--- EXERCISE DETAILS ---
In the listing that follows, copy out each line that includes the word "agent".

--- AVAILABLE RECORDS ---
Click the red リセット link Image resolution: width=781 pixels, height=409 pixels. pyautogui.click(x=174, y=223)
--
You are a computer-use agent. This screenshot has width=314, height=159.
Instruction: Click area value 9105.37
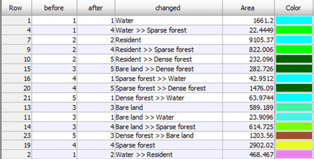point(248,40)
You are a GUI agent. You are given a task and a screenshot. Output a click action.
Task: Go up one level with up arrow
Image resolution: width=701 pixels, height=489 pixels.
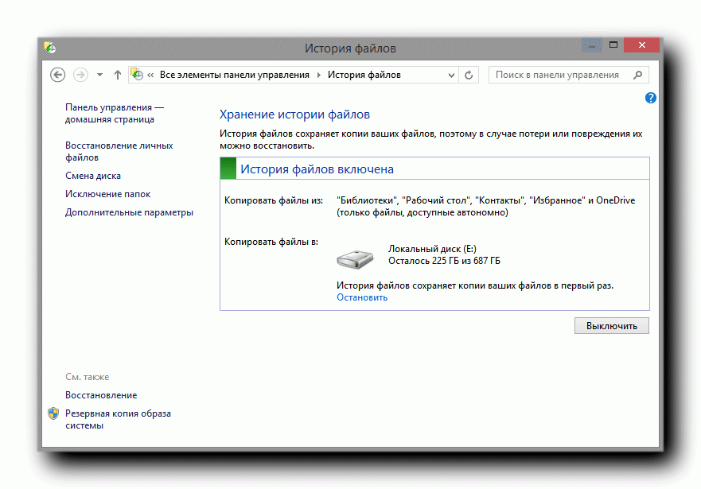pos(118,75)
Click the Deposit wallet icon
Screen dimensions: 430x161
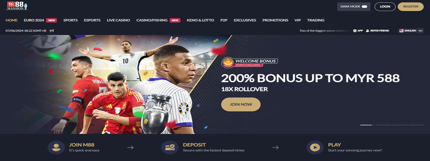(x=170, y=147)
* * *
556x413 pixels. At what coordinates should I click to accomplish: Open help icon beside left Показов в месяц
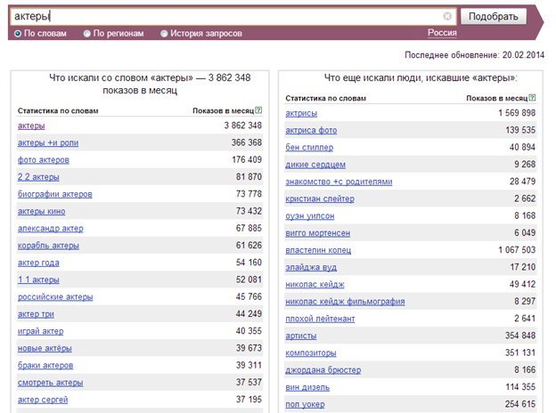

--- RESPONSE TO THIS EXERCISE ---
You are a computer-use agent. This screenshot has width=314, height=159.
You are a GUI agent. You are given a task and a screenshot. Output a click action.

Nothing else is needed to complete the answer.